→ **Excerpt**
When I walked out to the driveway, my morning newspaper was missing. Again. No problem: The Albuquerque Journal has an electronic edition and I read it on my iPad, as I do when I’m out of town.

Then it occurred to me: I no longer need a daily delivery of newsprint. After all, I’ve been reading the Wall Street Journal online for years. So I switched to an electronic-only subscription and will save $15.57 a month.

I had a moment’s hesitation because this is a big milestone for me. Newspapers have been part of my life as long as I can remember. My folks got a couple of newspapers a day and I started reading them as soon as I could understand the comics. I delivered newspapers as a kid and was editor of my high school newspaper.

In college I worked part-time as a reporter for the weekly paper I had delivered a few years earlier. One of my public relations jobs required me to read all four Chicago newspapers and clip anything of interest to the company. Over the years I edited at least a dozen employee publications, most of which were in newspaper format. Handling newspapers smudged my fingers so often that I joked about printer’s ink leaking out of my veins. I can only guess at the number of trees I participated in killing.

→ **Data segment**

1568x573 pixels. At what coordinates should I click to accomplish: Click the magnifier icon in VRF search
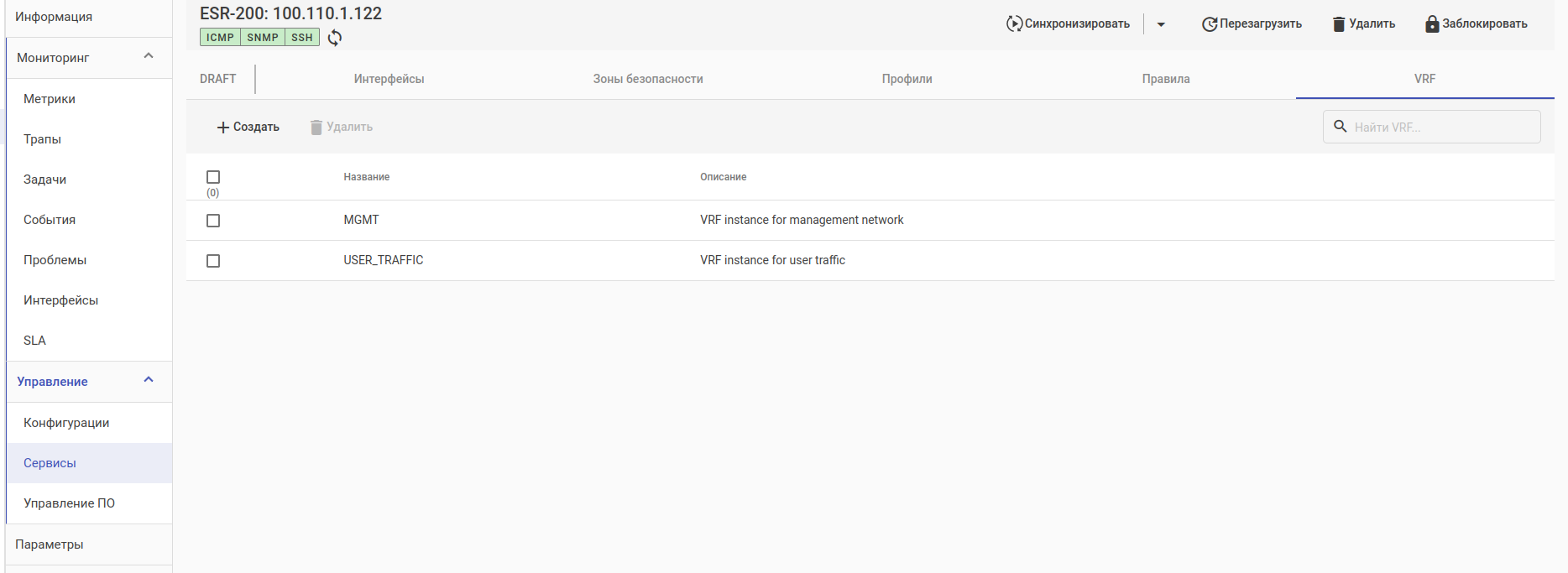(1341, 127)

→ **Problem statement**
Decide whether each statement agrees with the excerpt about newspapers. Answer yes or no, and quote the words from the excerpt that decide it.
(a) The writer switched to an electronic-only subscription to save money each month.
(b) The writer only recently started reading the Wall Street Journal online.
(c) A public relations job required the writer to read all four Chicago newspapers.

→ **Expected answer**
(a) Yes: "So I switched to an electronic-only subscription and will save $15.57 a month."
(b) No: "I’ve been reading the Wall Street Journal online for years."
(c) Yes: "One of my public relations jobs required me to read all four Chicago newspapers and clip anything of interest to the company."